Kinase D-interacting substrate of 220 kDa or ARMS (ankyrin repeat-rich membrane spanning) is a scaffold protein that in humans is encoded by the KIDINS220 gene.

It is a downstream target of neuronal signaling events initiated by neutrophins and ephrins. Additionally, it was shown to have important roles in the immune system by interacting with the B-cell and T-cell receptor.

Molecular biology

The gene is located on the short arm of chromosome 2 (2p25.1) on the Crick strand. It is 116,550 bases in length. It encodes a transmembrane protein that is preferentially expressed in the nervous system.
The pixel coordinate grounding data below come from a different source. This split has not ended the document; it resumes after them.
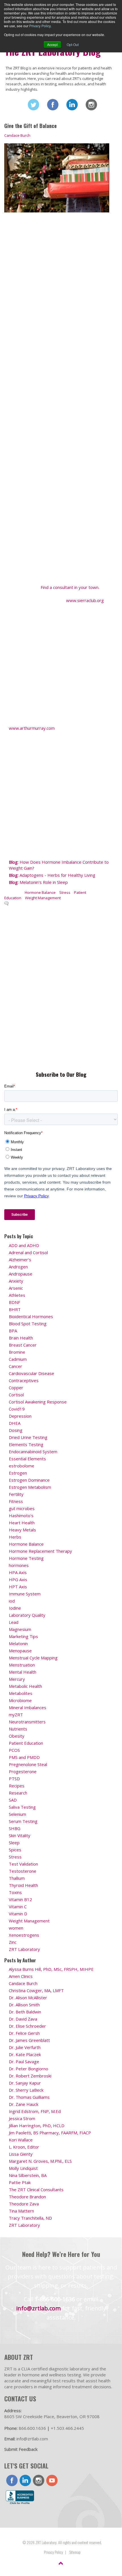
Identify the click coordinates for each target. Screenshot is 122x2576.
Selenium (17, 1814)
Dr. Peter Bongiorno (28, 2068)
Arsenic (16, 1288)
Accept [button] (52, 44)
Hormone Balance (40, 892)
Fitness (16, 1501)
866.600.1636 (32, 2428)
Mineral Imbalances (27, 1707)
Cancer (15, 1366)
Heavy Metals (22, 1530)
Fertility (16, 1494)
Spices (15, 1850)
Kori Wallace (21, 2140)
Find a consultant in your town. (70, 587)
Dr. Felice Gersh (24, 2033)
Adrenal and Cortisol (28, 1252)
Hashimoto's (21, 1515)
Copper (16, 1387)
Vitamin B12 (20, 1899)
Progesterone (23, 1771)
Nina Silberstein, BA (28, 2175)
The protein acts as a receptor for the CRKL-C3G complex. Binding this complex results in Rap1-dependent sustained ERK activation. This, in turn, interacts with several pathways the effects of which are under active investigation.

Clinical importance

Heterozygous mutations of this gene have been suggested as a cause of a syndrome consisting of spastic paraplegia, intellectual disability, nystagmus and obesity. Knock out mice with homozygous mutations have non-viable offspring with enlarged cerebral ventricles. A consanginous couple has been reported who suffered from repeated miscarriages in whom homozygous mutations of this gene were found. Post mortem showed enlarged cerebral ventricles and contracted limbs.